What to do:
Rewrite the items from the line with "How do I perform: Open" to the line with "click(283, 160)", swapping "repository" for "repo" and keeping everything else the same. Leave the pictures out of your answer.

[Start of Records supplied]

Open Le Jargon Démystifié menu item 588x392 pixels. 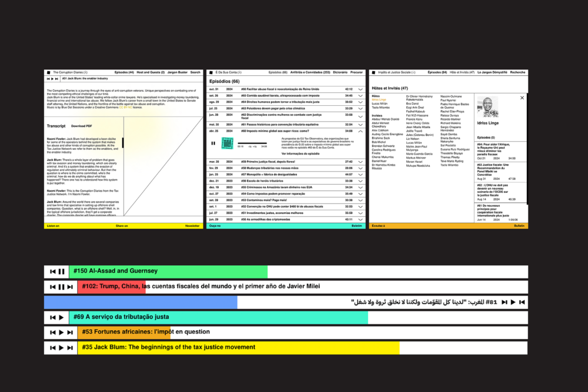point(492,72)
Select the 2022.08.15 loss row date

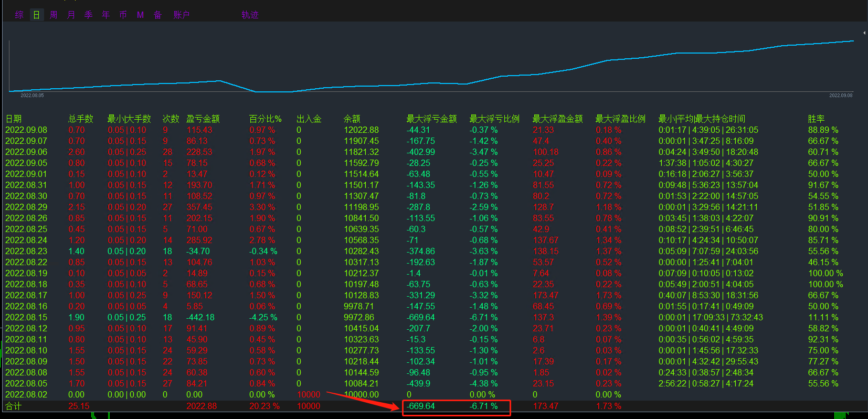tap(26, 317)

[End of Records supplied]
[Start of Records supplied]

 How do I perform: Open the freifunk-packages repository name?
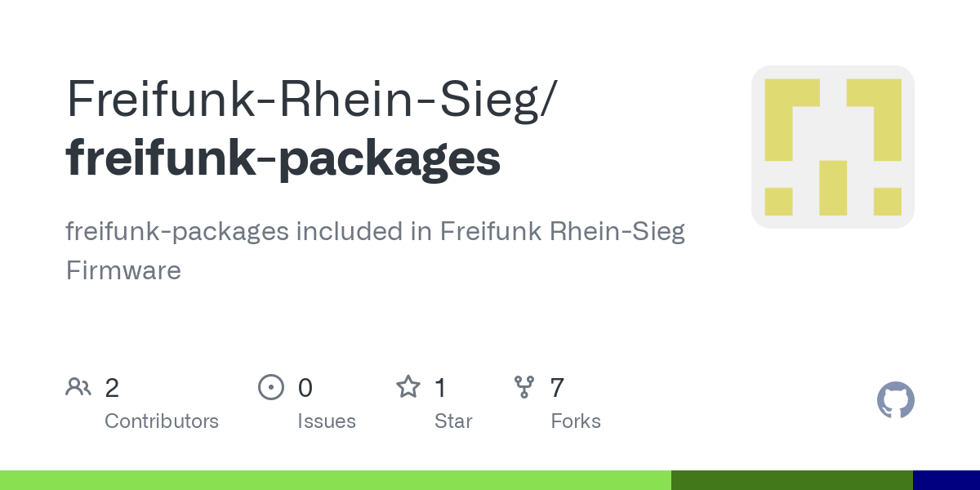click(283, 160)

[End of Records supplied]

Right answer:
 How do I perform: Open the freifunk-packages repo name?
click(283, 160)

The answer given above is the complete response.